JS: If you are still able to put some into a retirement account, but you’re nervous that your pay is decreased or your job might not be around next month, a Roth IRA or even the Roth 401K, which a lot of companies now allow, gives you some access to funds. An individual can put money into a Roth IRA and because you don’t get a tax break for the initial contribution—all the tax benefits are later on—the IRS [Internal Revenue Service] allows you to withdraw what you put in without penalty. You can’t take the growth, but if I put $1,000 into a Roth today, six months from now I can pull the $1,000 out, and there’s not going to be a penalty. So that’s a way you’re still investing for retirement longer term, but you do have access.
SW: What would be your advice for a median-income person in Bend who would like to work with a financial advisor? What sort of qualifications and certifications should they have?
JS: I have the CFP, Certified Financial Planner, designation, and it’s still considered the highest designation for financial planning. I think that should be the minimum a person looks for in an advisor, and it’s a lot more common now. And then I think it’s extremely valuable to be with a fee-only advisor, which means they’re only paid an annual fee for their services, for their management and for their financial planning.

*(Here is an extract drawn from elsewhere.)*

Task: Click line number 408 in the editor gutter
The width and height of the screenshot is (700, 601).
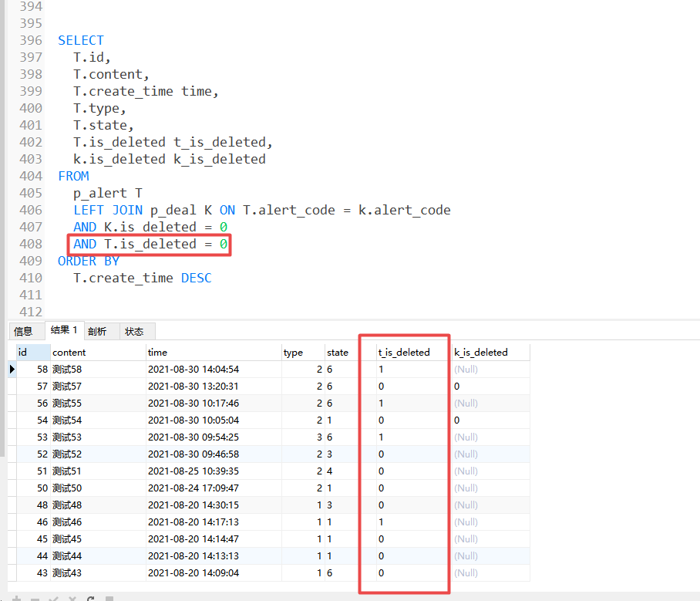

So, they don’t get paid on one product more than another product. Both the CFP and fee-only designations automatically put the advisor in the position as fiduciary. (Editor’s note: a “fiduciary” must act in the client’s or investor’s best interest.)
And then I’ll mention one more: In the SRI world, there’s only one organization that an advisor can belong to, and that is the United States Sustainable Investment Forum, or the U.S. SIF.